The literature review is underinclusive and is biased toward pieces produced in the last few years. A lot of important qualitative work about prosecutors was produced earlier. Moreover, a lot of important qualitative work has been published in law reviews – in addition to the social science journals on which the authors focus. The authors should engage with Utz’s book Settling the Facts; Heumann’s work on plea bargaining; and law review articles by Wright and Levine, to name just a few.
Regarding reporting trends in the data: (a) I was surprised not to see the quotes attributed to anyone, and (b) The discussion around and incorporating the quotes should be better organized. It feels redundant in places, and some of the quotes are repeated.
The authors should report – if possible – how the pro-data/data-hesitant finding intersects with other features of the offices and people they studied. For example, they should tell us if one office is more pro-data than the other; if women or men exhibit stronger pro-data tendencies; if younger or older prosecutors exhibit stronger pro-data tendencies; and so forth. They should comment on what might account for these trends. They should also be more specific about the number of prosecutors in each group. Page 14 says, “there were more” pro-data prosecutors than data-hesitant prosecutors, but the reader wants to know “how many more?”

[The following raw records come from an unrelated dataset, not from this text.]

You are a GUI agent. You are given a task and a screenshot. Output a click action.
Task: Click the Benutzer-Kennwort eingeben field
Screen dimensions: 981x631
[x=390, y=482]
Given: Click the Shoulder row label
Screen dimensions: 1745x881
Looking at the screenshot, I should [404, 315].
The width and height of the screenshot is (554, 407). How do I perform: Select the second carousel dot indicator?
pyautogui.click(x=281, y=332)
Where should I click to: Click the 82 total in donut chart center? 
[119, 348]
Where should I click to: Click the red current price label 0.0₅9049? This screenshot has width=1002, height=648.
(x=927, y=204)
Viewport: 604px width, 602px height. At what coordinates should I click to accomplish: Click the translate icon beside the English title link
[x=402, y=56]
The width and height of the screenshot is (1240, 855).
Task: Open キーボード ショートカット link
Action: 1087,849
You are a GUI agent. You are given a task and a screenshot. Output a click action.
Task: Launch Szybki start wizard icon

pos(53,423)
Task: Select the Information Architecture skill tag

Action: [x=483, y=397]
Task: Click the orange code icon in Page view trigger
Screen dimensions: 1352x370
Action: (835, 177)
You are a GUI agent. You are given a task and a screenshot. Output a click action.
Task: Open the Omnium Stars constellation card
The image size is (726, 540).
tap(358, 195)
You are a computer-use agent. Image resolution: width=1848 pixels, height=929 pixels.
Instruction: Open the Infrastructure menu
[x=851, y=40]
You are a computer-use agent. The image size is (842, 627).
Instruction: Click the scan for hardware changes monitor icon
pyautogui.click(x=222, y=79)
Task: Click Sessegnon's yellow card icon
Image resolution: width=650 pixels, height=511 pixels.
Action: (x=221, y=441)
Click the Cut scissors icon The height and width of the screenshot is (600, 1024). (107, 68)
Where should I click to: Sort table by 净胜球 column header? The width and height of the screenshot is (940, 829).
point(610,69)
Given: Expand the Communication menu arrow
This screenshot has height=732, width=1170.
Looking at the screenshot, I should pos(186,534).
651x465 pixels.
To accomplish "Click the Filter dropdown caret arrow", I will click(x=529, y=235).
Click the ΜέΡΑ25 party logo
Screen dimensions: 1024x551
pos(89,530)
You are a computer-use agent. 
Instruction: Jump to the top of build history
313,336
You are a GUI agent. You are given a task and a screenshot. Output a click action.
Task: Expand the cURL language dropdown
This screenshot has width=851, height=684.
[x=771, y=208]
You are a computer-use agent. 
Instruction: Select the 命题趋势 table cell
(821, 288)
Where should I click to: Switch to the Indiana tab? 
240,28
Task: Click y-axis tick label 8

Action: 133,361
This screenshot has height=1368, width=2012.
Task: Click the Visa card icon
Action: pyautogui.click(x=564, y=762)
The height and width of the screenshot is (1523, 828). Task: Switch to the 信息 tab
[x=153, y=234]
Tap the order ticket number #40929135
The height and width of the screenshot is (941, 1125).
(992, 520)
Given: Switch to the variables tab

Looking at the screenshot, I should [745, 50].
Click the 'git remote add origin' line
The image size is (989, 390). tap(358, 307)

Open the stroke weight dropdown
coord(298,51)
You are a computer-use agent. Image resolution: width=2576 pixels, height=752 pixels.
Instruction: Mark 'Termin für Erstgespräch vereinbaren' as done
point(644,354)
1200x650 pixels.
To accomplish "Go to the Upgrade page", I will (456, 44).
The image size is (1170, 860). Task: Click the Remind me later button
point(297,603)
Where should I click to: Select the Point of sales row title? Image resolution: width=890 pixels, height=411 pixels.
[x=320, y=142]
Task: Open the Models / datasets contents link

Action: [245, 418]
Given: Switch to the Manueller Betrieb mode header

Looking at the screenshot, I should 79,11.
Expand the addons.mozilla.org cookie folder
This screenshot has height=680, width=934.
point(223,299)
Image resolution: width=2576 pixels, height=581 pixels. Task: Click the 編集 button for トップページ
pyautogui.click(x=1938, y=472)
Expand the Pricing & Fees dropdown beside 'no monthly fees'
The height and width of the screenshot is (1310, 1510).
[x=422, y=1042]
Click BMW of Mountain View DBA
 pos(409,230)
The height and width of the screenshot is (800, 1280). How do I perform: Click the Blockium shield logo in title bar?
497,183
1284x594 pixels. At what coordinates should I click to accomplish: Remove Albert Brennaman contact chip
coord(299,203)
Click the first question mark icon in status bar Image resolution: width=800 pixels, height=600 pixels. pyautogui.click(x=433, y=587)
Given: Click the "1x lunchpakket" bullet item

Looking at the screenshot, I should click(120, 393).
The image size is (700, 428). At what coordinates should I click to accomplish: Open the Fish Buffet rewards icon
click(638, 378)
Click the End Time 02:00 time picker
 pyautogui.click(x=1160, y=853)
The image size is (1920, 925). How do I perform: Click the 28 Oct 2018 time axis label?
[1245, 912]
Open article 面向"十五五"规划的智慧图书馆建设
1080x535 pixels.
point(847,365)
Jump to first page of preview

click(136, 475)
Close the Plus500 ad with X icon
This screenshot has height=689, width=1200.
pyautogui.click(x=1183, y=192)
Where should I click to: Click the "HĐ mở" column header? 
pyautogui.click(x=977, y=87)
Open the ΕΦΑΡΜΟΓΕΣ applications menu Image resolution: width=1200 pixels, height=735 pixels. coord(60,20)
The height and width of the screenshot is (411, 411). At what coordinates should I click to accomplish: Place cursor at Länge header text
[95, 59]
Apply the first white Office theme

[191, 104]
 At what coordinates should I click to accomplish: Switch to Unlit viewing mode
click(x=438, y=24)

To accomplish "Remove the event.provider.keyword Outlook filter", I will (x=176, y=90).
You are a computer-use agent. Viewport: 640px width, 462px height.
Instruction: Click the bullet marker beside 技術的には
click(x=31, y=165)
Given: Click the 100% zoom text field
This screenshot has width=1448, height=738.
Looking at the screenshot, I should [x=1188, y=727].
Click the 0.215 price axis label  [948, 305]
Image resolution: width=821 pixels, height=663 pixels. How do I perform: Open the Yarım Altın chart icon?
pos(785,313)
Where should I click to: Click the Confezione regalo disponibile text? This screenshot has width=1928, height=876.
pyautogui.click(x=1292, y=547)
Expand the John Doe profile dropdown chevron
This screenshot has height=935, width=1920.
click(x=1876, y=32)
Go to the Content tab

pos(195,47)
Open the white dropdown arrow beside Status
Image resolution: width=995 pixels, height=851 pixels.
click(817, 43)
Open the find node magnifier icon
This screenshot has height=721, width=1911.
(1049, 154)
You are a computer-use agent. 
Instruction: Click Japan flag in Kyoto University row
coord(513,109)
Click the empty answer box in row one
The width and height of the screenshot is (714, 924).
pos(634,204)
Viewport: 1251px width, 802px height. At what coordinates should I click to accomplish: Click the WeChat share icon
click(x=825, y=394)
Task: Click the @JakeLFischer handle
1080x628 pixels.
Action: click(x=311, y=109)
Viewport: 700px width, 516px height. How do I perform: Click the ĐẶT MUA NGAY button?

Regarding presenting the data, I wasn’t sure how the questions about data were asked to the prosecutors who were interviewed. The form of the question seems like it might matter – asking someone, “is data useful for the office to get a handle on X?” is very different from asking, “would you consult data before filing charges in a given case?”
I also would like to see the authors reflect on the social policy implications of prosecutors using data versus choosing to ignore data. They gesture to this, but they should squarely address it.